Ah, so you're fresh from a breakup, and it's suddenly time to begin your career as a painter/songwriter/poet/musician. Using art to combat heartache has long been a hallmark of any creative person's skill set -- what better way to get over someone than sending thinly veiled criticism their way in the form of a sonnet, song or artfully worded Facebook post? The notion of sitting down, vulnerable and forlorn, and dashing off something that captures that raw, sick-to-your-stomach feeling is almost as romantic as the initial butterflies that kicked off the whole fiasco. In my experience, it's usually sitting in my car -- here comes that crashing wave of loneliness and recognition -- that spurs me forward, making beeline for pen and paper, ready to claim my place as this generation's dutiful archivist of heartbreak and melancholy, only to arrive at my desk and realize that surrendering to reruns of The Office and a tub of ice cream works, too. Like many artists, I wanted to take my heartbreak and make it my masterpiece.
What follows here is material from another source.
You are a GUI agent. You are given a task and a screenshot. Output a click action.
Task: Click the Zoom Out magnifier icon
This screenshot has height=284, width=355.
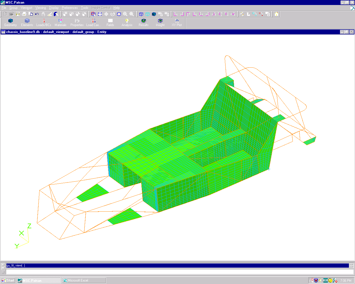[125, 14]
From whence had this notion sprung? There's a full list of influences -- great American novels, Almost Famous, Taylor Swift's career, the entire discography of Death Cab for Cutie -- but perhaps it's best to dig a little deeper and reflect on what the act itself means in the first place: recycling your angst, trivial as it may seem, and creating something that communicates how it feels to be human. Not only are you reaping the benefits of artistic satisfaction, but you're also keeping those feelings of rejection at bay -- until it's time to make the next one. No wonder everyone's breakup album is usually awesome. Ditto on novels. However, you never really hear about a breakup MOVIE. I'm not talking about the Jennifer Aniston/Vince Vaughn one -- I'm talking about the nasty, you-are-there-watching-through-the-window, holy-cow-this-is-personal one. That's because movies are incredibly difficult to make, expensive and time-consuming. This is not to suggest that other art forms aren't expensive, difficult or time-consuming, but the act of making a movie -- and how effin' long it takes -- bears a special mark of insanity, often robbing you of that initial, wild rush to bottle up those bad vibes in the first place. And yet, until I learn to shake a tambourine, that's the best I can do to calm such rocky, emotional seas.
Filmmaking is my passion and my chosen field of study, and I'm lucky enough to attend one of the best schools in the world to pursue that dream. It's difficult to remember who I was before I discovered the rush that comes from making movies. As a result, I learned to filter everything through my passion; anything that ever got me down or left me frustrated didn't really matter, because it was secondary to filmmaking. The things that do creep through are usually juicy enough to serve what I'm working on. Or so I thought.
The truth is, it's really difficult to make a break-up movie. It's really difficult to sit through auditions and production meetings, to wade through the muck of insurance agreements and liability paperwork, to go door-to-door asking for money, only to stage your cinematic therapy. It's really difficult to wake up every morning at an ungodly hour solely to rectify your side of the argument. It's really difficult to convince a talented, generous group of people to tag along on an adventure that will leave them underpaid and overcaffeinated, all in the service of your $25,000 diary entry. It's really difficult to hang onto those raw emotions, to fashion your primal scream masterpiece, when the suggestions your collaborators bring are more wonderful than anything you could have possibly written. It's really difficult to be angry, upset, or heartbroken when you're surrounded by people who believe in the movie and who work to make it a reality.
The excitement that comes from doing what you love is, also, seemingly, the remedy to the romantic blues. Who knew getting over someone could start with a 6 a.m. call time? If it's really that easy, why do it in the first place? After all, the "break-up movie" doesn't quite have the same ring as "break-up album," so why bother? Why not get over it a different way -- by making some money, do a blockbuster? I'm way too young and inexperienced to make that decision, so the only thing I can do now is focus on what's in front of me. Send a Marvel movie across my desk and I'm sure I will respond differently -- or make the most depressing superhero movie ever. In the meantime, find something you care about and find friends who feel the same, forget about the rest, and make it. Keep that original bummer around in the back of your mind, but don't be afraid to let it go when you fall in love with something new.